How NCGAP measure actually would restrict access to UNC colleges
Buried deep in last year’s state appropriations bill is one of the most potentially significant, and potentially destructive, proposals in the history of public higher education in this state. Working under the seemingly innocuous title of “The North Carolina Guaranteed Admissions Program,” this legislation would in reality threaten to widen the already large gap in access and achievement for North Carolina’s least privileged, and her most advantaged, population groups.
This would be an enormous loss to the people of this state, as young men and women of great talent, great promise and great commitment would have their ambitions and dreams – and with them, our prosperity and progress – diminished. This legislation jeopardizes predominantly minority-serving institutions like N.C. Central University and hinders access to higher education for minority students.
According to the bill’s sponsors in the legislature, the ostensible purpose is to raise completion rates and reduce student debt.
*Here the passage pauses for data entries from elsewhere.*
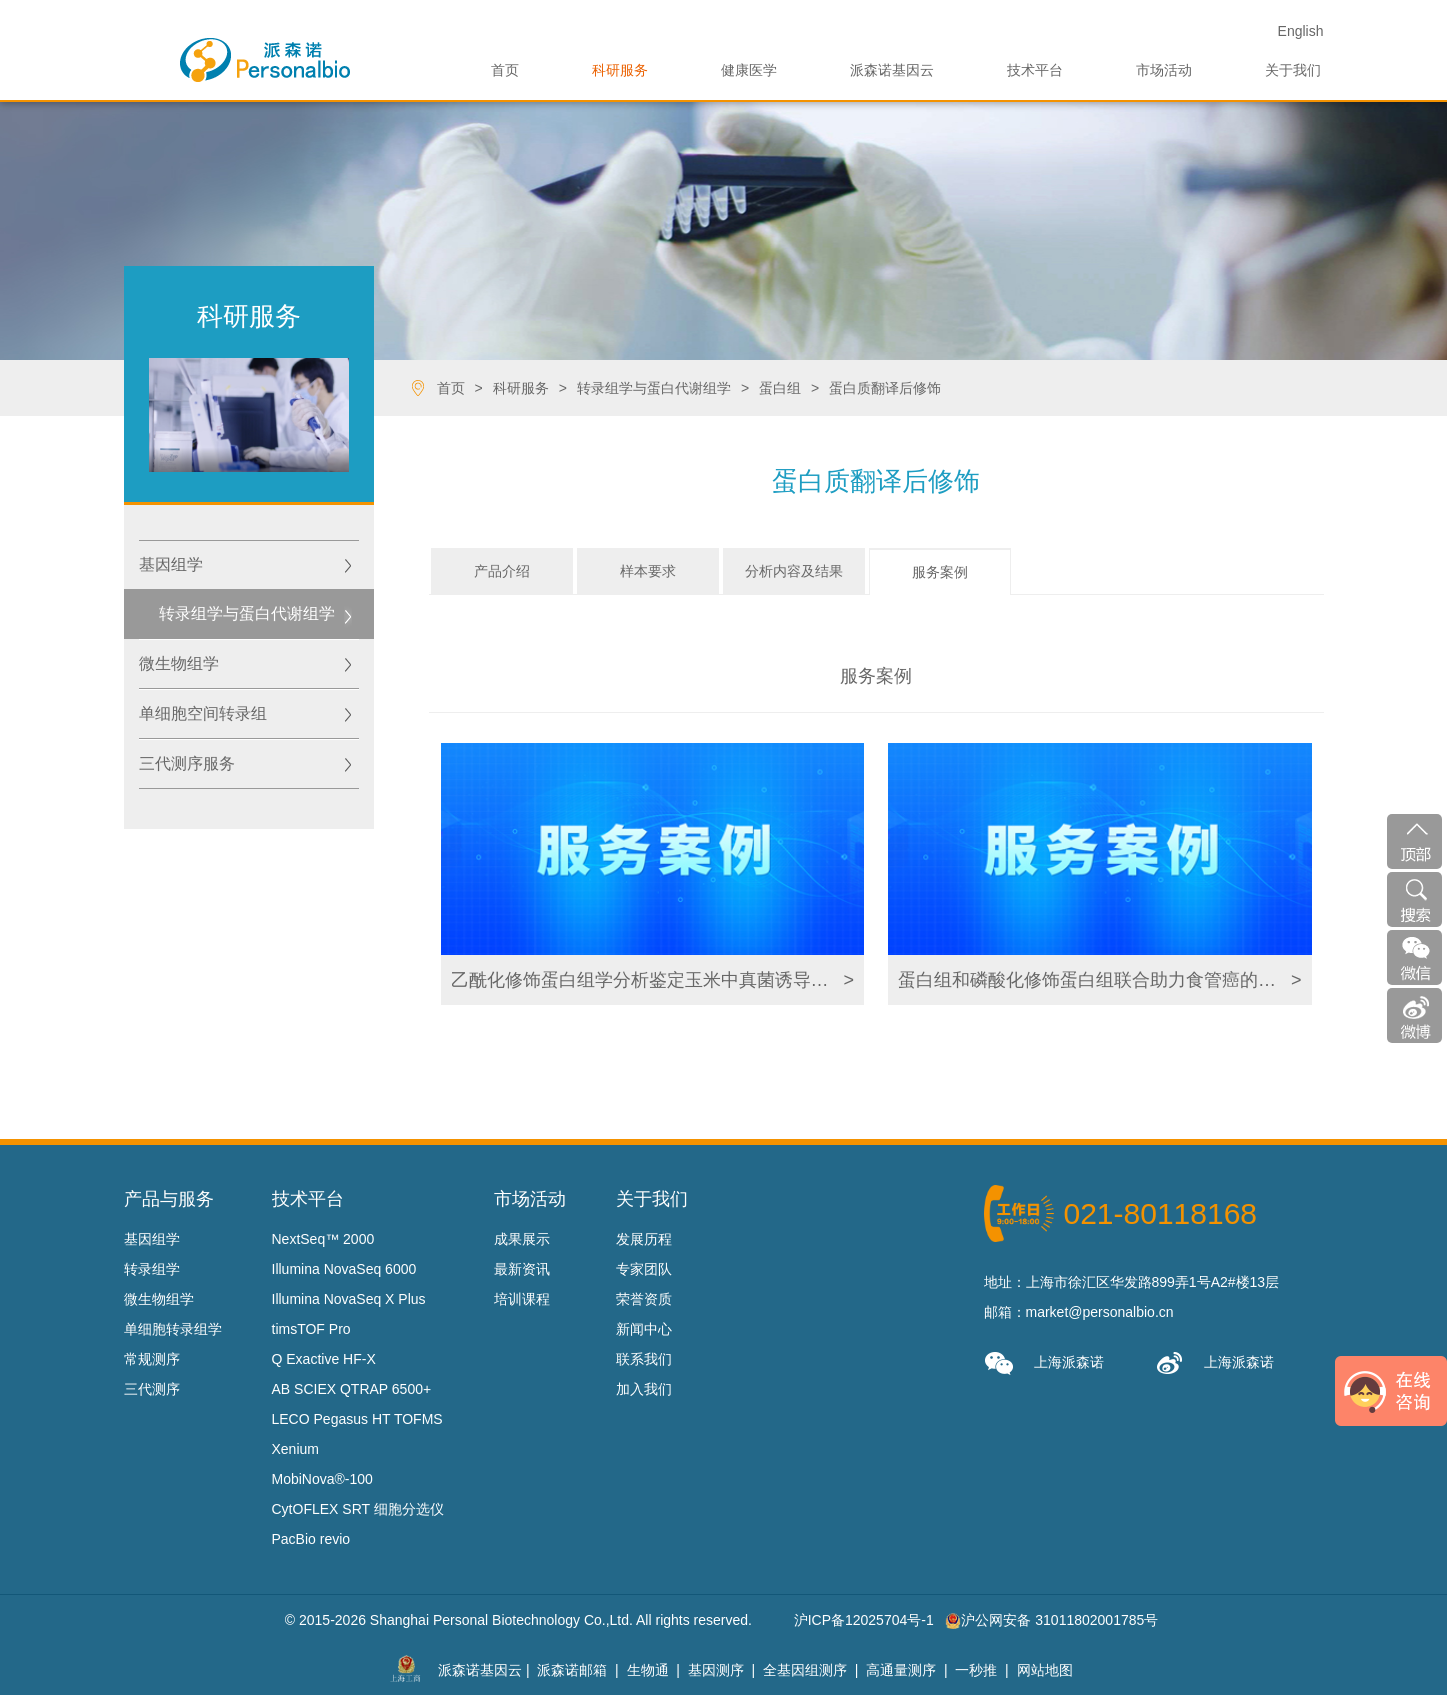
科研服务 (620, 70)
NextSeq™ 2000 (323, 1239)
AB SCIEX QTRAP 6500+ (352, 1389)
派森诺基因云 (892, 70)
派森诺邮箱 (572, 1670)
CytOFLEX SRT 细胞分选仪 (358, 1509)
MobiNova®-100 (322, 1479)
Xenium (295, 1449)
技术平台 (1035, 70)
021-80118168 (1161, 1213)
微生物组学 (179, 663)
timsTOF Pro (311, 1329)
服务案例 (940, 572)
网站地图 (1045, 1670)
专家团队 (644, 1269)
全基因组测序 (805, 1670)
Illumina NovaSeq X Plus (349, 1299)
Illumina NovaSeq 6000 (344, 1269)
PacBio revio (311, 1539)
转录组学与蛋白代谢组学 (247, 613)
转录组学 (152, 1269)
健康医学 (749, 70)
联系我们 (644, 1359)
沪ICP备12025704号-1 (864, 1620)
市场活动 (1164, 70)
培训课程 (522, 1299)
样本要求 (648, 571)
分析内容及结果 (794, 571)
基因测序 (716, 1670)
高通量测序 (901, 1670)
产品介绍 (502, 571)
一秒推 (976, 1670)
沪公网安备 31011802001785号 (1051, 1620)
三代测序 (152, 1389)
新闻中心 (644, 1329)
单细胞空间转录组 (203, 713)
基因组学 (171, 564)
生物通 (648, 1670)
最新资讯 (522, 1269)
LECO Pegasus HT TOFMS (357, 1419)
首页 (505, 70)
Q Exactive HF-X (324, 1359)
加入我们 (644, 1389)
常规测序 (152, 1359)
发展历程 (644, 1239)
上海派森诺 (1044, 1363)
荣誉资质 (644, 1299)
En (1301, 31)
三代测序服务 (187, 763)
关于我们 (1293, 70)
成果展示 (522, 1239)
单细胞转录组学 (173, 1329)
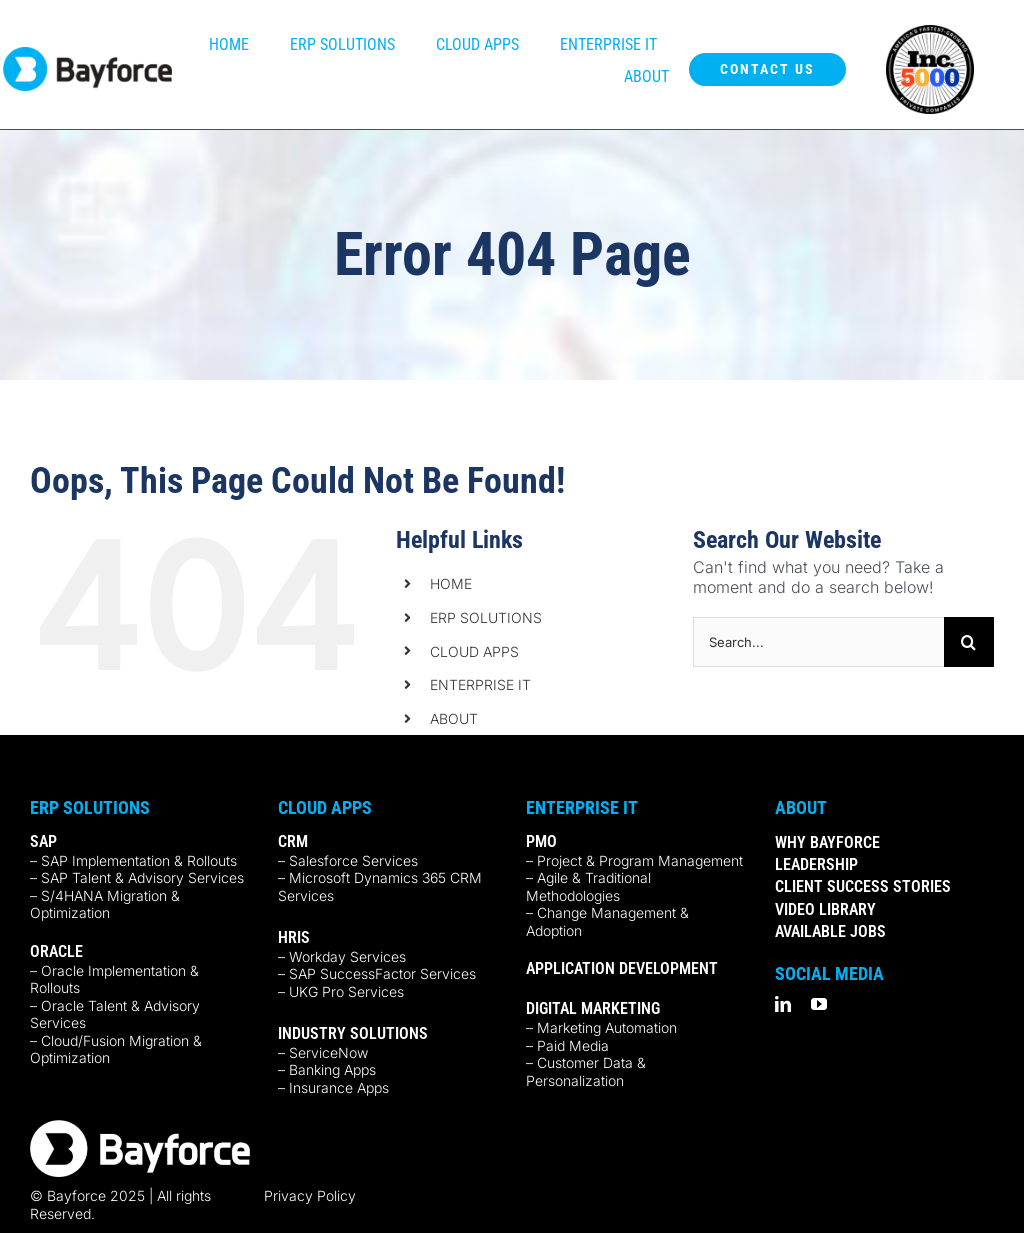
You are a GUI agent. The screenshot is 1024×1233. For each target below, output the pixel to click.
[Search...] (818, 642)
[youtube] (819, 1004)
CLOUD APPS (474, 651)
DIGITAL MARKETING (593, 1008)
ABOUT (454, 718)
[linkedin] (783, 1004)
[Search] (969, 642)
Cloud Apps (325, 807)
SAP (43, 841)
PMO (541, 841)
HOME (451, 583)
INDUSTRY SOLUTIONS (353, 1033)
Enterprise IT (582, 807)
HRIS (294, 937)
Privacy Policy (310, 1195)
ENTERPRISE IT (480, 684)
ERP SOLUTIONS (486, 617)
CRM (293, 841)
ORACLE (56, 951)
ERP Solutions (90, 807)
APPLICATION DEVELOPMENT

The plan tentatively calls for redirecting a percentage of students admitted to each UNC school – those who are assumed to be most “at risk” – to one of the community colleges, with admission to UNC campus guaranteed only if they first complete an associate’s degree. The higher the percentage of such students redirected to the community college system, the less the cost to the state and the lower the student debt in attaining a baccalaureate degree.
While this sounds good in the abstract, an intensive and rigorous feasibility analysis by the UNC and community college systems, vetted by an internationally renowned consulting firm, found that the program would:
▪ Fail to increase, and would more likely reduce, the number of baccalaureate degrees awarded in the state. In fact, for students who entered a community college in 2009 with a high school GPA between 2.5-2.7 and transferred to a UNC school, the six-year baccalaureate graduation rate was 11 percent, compared with 36 percent for students who directly entered into a UNC institution.
▪ Perpetuate if not exacerbate the adverse economic effects of lower levels of educational attainment in North Carolina.
▪ Require implementation procedures that would inequitably burden rural, low-income and minority students, especially the student cohorts served by the university’s minority institutions. In fact, of the 500 in-state students who enrolled in fall 2014 and would have been targeted by the legislation, the UNC/NCCCS report found that “83 percent are non-white (Black/African American - 69 percent, Hispanic - 4 percent, American Indian/Alaskan - 2 percent, and other - 8 percent); and 86 percent enroll at UNC’s HBCUs and UNCP, a minority serving institution.”
The UNC/NCCCS report also found that the graduation rates of the UNC system exceed the national average by a large margin and that is without taking into account recent changes to admissions standards and transfer articulation agreements that will not be measurable until 2018.
As faculty members privileged to work at one of North Carolina’s great minority institutions, N.C. Central University, we see firsthand, every day, the remarkable benefits that higher education access and achievement bring to our students and to the residents of this state. It should be troubling to every resident that the university may be required to offer less access, less economic opportunity and less opportunity for social mobility. While educational institutions and systems across the country are engaged in innovative and creative methods of identifying talent everywhere it is found, encouraging talent in all of its variety and raising the educational attainment of the citizenry, NCGAP would undo much of the progress we have made, tie the hands of UNC educators in their efforts to find and encourage the talents of our residents and diminish our communities.
Imagine the disappointment of the hundreds of students and thousands of parents – most of them minorities – who would, because of NCGAP, receive a college acceptance letter like this: “Because of your hard work, North Carolina Central University is excited to offer you admission to this great institution, but you will have to defer your dream of being part of the Eagle Excellence community until you finish your community college degree.” That would confirm that North Carolina values the hopes, the promise, the abilities of only the few and cares little for the aspirations of the many.
Martin Luther King once said that, “Our lives begin to end the day we become silent about things that matter.” NCGAP will be one of those things that matter if it isn’t changed. Every thoughtful North Carolinian knows that we are all better when each of us is at our best, and that in a vibrant democracy, educational opportunity is the key to being our best. This is not the day to become silent.
David A. Green, professor of law at N.C. Central University, wrote this on behalf of the NCCU Faculty Senate.